■ **ФРАГМЕНТ ДОКУМЕНТА**
ОБ ИСКУССТВЕ. ТОМ 2 (Русское советское искусство) - Анатолий Луначарский
Шрифт:
Интервал:
Закладка:
Далее Жорж говорит о политике государства в отношении искусства и отмечает наши усилия к сохранению и развитию художественных школ, поддержке художников и т. д.
Переходя к отдельным художникам, французский критик с особенной похвалой отмечает театральную работу Таирова и наших новых декораторов и последовательно, все время с похвалой, излагает то, что он считает нормальной эволюцией искусства в России «справа налево». Наконец, в последней статье, расхвалив наш новый фарфор, Жорж пишет: «Русская выставка поедет после Германии в другие страны. Ее хотят направить в Гаагу и Нью–Йорк (здесь скажу от себя, что мы получили приглашение в Прагу*. — А. Л.). Неужели французское правительство поставит препятствия к посещению ею Парижа? ** Неужели оно подумает, что эти картины служат революционной пропаганде? Я официально прошу Франца Журдена, президента Осеннего Салона, и Поля Синьяка, президента Салона Независимых, получить от властей позволение гостеприимно принять эту выставку в одном из наших Салонов». Далее он взывает к артистической интернациональной солидарности независимой французской критики и, перечисляя ряд имен персонально, просит их поддержать его в этом его ходатайстве.

■ **ИСХОДНЫЕ ДАННЫЕ**

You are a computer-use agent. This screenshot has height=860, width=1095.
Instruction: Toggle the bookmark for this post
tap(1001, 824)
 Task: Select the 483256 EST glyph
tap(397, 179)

--

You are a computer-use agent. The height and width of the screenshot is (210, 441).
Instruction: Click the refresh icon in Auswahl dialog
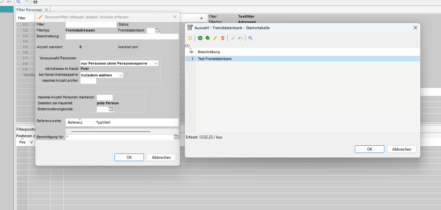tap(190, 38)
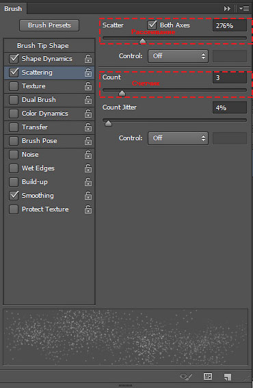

■ **УКАЗАНИЯ К ЗАДАНИЯМ**
(a) Повторите полностью фрагмент документа, приведенный выше, сохранив каждое слово и знак препинания.
(b) Воспроизведите дословно строки записей между строкой, содержащей «You are a computer-use agent. This», и строкой, содержащей «tap(397, 179)», включая обе эти строки.

■ **РЕЗУЛЬТАТЫ ВЫПОЛНЕНИЯ**
(a)
ОБ ИСКУССТВЕ. ТОМ 2 (Русское советское искусство) - Анатолий Луначарский
Шрифт:
Интервал:
Закладка:
Далее Жорж говорит о политике государства в отношении искусства и отмечает наши усилия к сохранению и развитию художественных школ, поддержке художников и т. д.
Переходя к отдельным художникам, французский критик с особенной похвалой отмечает театральную работу Таирова и наших новых декораторов и последовательно, все время с похвалой, излагает то, что он считает нормальной эволюцией искусства в России «справа налево». Наконец, в последней статье, расхвалив наш новый фарфор, Жорж пишет: «Русская выставка поедет после Германии в другие страны. Ее хотят направить в Гаагу и Нью–Йорк (здесь скажу от себя, что мы получили приглашение в Прагу*. — А. Л.). Неужели французское правительство поставит препятствия к посещению ею Парижа? ** Неужели оно подумает, что эти картины служат революционной пропаганде? Я официально прошу Франца Журдена, президента Осеннего Салона, и Поля Синьяка, президента Салона Независимых, получить от властей позволение гостеприимно принять эту выставку в одном из наших Салонов». Далее он взывает к артистической интернациональной солидарности независимой французской критики и, перечисляя ряд имен персонально, просит их поддержать его в этом его ходатайстве.

(b)
You are a computer-use agent. This screenshot has height=860, width=1095.
Instruction: Toggle the bookmark for this post
tap(1001, 824)
 Task: Select the 483256 EST glyph
tap(397, 179)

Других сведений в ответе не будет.